------ GIVEN RECORDS
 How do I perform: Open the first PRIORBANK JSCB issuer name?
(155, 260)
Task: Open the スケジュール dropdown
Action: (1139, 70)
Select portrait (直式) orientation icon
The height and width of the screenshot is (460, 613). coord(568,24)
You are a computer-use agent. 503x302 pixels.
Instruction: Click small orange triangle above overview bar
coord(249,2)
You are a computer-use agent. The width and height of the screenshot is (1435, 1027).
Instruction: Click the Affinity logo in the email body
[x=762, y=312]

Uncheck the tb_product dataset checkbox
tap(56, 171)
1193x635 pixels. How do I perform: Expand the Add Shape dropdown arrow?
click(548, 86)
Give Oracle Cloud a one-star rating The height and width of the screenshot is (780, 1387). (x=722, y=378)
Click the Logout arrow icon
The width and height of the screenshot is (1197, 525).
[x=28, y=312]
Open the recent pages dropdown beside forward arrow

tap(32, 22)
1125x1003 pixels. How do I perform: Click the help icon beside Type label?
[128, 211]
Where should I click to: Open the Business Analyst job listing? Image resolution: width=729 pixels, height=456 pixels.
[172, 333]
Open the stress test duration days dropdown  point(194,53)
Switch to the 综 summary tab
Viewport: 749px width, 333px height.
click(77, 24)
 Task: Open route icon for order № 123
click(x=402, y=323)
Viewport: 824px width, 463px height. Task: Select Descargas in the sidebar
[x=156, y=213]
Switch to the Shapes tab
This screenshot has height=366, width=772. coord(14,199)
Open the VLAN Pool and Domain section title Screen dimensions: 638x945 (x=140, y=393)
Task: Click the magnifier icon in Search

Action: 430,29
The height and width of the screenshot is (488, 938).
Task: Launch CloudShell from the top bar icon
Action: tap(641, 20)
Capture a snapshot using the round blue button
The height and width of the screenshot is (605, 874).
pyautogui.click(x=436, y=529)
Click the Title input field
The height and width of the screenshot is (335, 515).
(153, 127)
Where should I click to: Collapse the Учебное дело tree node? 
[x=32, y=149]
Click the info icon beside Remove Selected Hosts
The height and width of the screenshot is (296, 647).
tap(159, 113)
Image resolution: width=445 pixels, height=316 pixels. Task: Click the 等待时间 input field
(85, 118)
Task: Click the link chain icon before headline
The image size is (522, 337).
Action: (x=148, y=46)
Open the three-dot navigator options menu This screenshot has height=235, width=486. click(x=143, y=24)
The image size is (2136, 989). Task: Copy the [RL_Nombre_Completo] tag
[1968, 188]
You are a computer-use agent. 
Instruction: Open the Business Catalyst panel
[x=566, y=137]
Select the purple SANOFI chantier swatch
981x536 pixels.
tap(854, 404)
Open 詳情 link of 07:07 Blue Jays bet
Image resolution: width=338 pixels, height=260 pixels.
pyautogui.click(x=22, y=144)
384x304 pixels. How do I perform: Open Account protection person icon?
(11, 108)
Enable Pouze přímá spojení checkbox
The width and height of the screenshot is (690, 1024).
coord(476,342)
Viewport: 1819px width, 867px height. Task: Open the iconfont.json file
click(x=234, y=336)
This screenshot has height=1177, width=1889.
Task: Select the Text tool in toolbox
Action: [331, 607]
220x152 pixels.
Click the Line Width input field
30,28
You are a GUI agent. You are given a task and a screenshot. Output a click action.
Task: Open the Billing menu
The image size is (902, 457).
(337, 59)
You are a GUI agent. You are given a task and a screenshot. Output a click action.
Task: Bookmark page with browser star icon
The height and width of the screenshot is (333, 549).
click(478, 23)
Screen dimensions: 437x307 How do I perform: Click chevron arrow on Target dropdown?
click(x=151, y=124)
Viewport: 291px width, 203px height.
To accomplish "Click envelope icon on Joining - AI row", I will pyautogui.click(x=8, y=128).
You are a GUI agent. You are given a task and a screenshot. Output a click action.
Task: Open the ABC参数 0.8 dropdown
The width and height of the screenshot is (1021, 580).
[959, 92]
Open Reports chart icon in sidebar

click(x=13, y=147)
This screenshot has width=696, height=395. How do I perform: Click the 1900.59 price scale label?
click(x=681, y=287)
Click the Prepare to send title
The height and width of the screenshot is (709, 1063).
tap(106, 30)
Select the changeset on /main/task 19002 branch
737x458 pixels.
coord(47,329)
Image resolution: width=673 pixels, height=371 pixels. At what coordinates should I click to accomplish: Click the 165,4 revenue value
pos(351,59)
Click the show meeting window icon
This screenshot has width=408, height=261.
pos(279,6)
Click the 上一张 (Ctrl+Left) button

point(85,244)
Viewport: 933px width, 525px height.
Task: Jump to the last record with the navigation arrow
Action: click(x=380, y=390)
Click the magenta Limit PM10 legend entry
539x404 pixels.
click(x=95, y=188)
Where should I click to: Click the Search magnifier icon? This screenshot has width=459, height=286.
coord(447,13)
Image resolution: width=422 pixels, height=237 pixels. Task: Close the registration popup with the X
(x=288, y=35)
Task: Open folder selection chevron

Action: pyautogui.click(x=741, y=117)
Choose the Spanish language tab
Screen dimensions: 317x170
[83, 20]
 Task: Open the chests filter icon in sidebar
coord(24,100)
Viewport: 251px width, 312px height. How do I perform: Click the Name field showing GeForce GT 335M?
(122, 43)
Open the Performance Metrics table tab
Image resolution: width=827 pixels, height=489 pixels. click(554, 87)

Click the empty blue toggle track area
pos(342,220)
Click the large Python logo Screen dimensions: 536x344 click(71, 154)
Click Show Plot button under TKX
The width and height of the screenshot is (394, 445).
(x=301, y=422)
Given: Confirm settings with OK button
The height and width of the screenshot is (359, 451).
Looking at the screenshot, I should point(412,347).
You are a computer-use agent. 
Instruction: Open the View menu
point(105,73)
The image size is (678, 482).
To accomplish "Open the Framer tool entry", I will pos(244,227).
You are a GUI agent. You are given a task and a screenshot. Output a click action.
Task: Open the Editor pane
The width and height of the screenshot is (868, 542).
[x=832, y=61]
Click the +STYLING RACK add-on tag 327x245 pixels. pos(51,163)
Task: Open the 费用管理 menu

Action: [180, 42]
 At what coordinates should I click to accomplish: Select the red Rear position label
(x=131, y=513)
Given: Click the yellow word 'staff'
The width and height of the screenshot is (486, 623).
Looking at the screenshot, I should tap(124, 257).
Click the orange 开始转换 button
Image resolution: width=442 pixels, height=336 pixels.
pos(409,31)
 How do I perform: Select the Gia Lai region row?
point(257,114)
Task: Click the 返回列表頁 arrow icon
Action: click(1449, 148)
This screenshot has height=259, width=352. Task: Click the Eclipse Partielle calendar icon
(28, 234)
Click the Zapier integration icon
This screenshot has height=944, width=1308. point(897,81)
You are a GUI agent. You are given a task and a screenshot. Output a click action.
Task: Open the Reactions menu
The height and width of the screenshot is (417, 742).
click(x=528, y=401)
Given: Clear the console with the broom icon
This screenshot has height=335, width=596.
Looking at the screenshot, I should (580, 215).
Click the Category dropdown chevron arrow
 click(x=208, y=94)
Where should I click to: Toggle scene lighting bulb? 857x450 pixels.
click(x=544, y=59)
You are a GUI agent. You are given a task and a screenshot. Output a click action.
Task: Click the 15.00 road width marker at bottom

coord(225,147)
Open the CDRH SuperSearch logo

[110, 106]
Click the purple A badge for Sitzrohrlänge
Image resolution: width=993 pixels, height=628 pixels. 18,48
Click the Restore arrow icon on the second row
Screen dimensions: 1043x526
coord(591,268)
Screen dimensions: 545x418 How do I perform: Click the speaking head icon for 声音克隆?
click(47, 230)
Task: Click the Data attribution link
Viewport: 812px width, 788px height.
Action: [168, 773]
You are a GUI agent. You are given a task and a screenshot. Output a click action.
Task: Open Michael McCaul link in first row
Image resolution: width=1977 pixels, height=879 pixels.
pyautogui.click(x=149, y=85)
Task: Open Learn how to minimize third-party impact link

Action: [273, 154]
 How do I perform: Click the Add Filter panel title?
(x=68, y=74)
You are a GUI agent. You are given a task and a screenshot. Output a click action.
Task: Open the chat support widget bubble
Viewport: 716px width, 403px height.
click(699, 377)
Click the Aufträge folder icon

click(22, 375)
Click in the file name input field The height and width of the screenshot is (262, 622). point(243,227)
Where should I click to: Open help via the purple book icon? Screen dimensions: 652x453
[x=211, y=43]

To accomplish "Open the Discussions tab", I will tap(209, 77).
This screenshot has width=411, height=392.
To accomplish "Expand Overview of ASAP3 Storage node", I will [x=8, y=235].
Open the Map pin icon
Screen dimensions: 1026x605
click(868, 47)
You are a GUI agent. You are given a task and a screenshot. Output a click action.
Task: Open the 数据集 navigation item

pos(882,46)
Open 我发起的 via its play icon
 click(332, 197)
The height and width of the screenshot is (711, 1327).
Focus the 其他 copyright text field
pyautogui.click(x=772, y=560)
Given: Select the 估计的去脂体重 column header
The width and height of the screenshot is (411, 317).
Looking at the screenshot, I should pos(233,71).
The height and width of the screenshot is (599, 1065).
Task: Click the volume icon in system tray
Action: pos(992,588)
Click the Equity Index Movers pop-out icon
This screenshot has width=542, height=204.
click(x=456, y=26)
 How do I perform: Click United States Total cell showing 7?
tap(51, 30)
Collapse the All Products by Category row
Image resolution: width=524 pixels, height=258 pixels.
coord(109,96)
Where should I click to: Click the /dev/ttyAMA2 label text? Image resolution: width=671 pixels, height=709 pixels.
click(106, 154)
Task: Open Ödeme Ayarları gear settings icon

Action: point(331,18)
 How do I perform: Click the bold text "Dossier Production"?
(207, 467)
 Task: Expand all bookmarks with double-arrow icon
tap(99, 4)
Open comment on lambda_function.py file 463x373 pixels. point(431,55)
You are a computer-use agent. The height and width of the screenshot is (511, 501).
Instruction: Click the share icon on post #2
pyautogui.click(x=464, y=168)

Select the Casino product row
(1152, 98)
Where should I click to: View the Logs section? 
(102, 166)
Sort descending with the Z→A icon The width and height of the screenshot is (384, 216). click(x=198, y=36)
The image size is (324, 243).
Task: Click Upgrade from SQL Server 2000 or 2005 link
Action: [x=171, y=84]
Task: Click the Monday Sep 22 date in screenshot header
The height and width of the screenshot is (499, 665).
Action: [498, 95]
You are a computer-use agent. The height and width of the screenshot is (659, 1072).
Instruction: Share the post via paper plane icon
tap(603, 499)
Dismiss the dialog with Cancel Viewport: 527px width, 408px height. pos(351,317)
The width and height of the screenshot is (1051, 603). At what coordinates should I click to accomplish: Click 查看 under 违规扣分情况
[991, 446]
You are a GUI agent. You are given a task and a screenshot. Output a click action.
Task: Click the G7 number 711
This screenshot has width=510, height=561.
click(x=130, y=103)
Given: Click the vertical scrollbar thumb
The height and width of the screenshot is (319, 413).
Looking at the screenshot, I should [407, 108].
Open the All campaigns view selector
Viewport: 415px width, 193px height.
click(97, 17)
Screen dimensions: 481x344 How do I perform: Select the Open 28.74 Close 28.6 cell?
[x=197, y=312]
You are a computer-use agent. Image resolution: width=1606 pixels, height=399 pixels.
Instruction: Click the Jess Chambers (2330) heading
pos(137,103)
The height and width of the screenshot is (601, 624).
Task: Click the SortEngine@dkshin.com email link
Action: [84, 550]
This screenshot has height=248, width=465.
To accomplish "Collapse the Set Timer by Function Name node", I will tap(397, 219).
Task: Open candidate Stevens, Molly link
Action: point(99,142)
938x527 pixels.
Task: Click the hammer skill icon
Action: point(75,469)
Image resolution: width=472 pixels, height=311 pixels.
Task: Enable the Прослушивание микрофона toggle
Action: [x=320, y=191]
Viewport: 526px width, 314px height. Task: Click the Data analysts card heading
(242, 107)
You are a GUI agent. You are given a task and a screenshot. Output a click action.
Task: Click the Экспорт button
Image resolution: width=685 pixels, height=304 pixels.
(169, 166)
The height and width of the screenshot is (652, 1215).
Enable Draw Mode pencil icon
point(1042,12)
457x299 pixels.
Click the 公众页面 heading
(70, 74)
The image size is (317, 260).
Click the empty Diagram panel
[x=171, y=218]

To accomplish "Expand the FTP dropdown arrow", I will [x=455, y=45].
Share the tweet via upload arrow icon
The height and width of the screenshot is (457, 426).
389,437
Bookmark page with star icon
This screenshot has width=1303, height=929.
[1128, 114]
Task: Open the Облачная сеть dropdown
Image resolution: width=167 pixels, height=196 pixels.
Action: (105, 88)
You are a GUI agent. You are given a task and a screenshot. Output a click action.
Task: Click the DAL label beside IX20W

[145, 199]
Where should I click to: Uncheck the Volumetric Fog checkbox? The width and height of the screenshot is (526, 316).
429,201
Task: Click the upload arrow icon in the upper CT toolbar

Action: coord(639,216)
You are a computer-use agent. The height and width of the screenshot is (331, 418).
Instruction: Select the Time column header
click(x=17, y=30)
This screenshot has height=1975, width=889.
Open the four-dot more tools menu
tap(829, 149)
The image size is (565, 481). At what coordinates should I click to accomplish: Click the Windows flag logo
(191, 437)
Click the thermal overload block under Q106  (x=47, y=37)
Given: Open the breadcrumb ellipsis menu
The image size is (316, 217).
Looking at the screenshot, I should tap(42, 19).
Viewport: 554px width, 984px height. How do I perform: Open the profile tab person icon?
------------
Copy the entries word for word, from the very start down to the line that contains "Open the VLAN", including that line.

_SOLUTION TO THIS PROBLEM_
 How do I perform: Open the first PRIORBANK JSCB issuer name?
(155, 260)
Task: Open the スケジュール dropdown
Action: (1139, 70)
Select portrait (直式) orientation icon
The height and width of the screenshot is (460, 613). coord(568,24)
You are a computer-use agent. 503x302 pixels.
Instruction: Click small orange triangle above overview bar
coord(249,2)
You are a computer-use agent. The width and height of the screenshot is (1435, 1027).
Instruction: Click the Affinity logo in the email body
[x=762, y=312]

Uncheck the tb_product dataset checkbox
tap(56, 171)
1193x635 pixels. How do I perform: Expand the Add Shape dropdown arrow?
click(548, 86)
Give Oracle Cloud a one-star rating The height and width of the screenshot is (780, 1387). (x=722, y=378)
Click the Logout arrow icon
The width and height of the screenshot is (1197, 525).
[x=28, y=312]
Open the recent pages dropdown beside forward arrow

tap(32, 22)
1125x1003 pixels. How do I perform: Click the help icon beside Type label?
[128, 211]
Where should I click to: Open the Business Analyst job listing? Image resolution: width=729 pixels, height=456 pixels.
[172, 333]
Open the stress test duration days dropdown  point(194,53)
Switch to the 综 summary tab
Viewport: 749px width, 333px height.
click(77, 24)
 Task: Open route icon for order № 123
click(x=402, y=323)
Viewport: 824px width, 463px height. Task: Select Descargas in the sidebar
[x=156, y=213]
Switch to the Shapes tab
This screenshot has height=366, width=772. coord(14,199)
Open the VLAN Pool and Domain section title Screen dimensions: 638x945 (x=140, y=393)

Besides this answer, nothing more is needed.